Data for this task ::
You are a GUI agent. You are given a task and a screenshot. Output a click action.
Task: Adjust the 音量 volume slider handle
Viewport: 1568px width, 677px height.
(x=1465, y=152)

--

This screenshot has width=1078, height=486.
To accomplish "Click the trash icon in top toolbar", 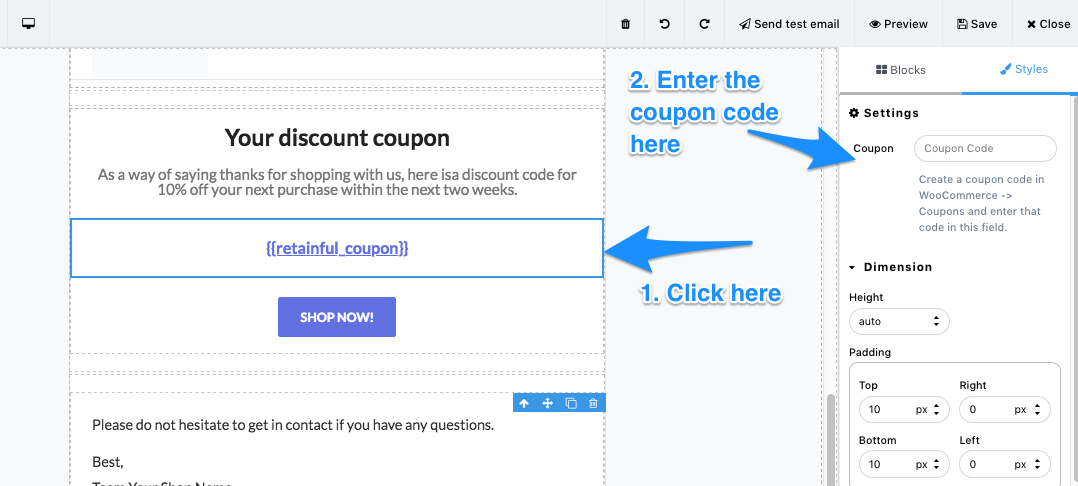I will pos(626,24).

Problem requirements ::
Go through the data line by line and say how many lines contain "screenshot". Give the number alone.

The completed task ::
2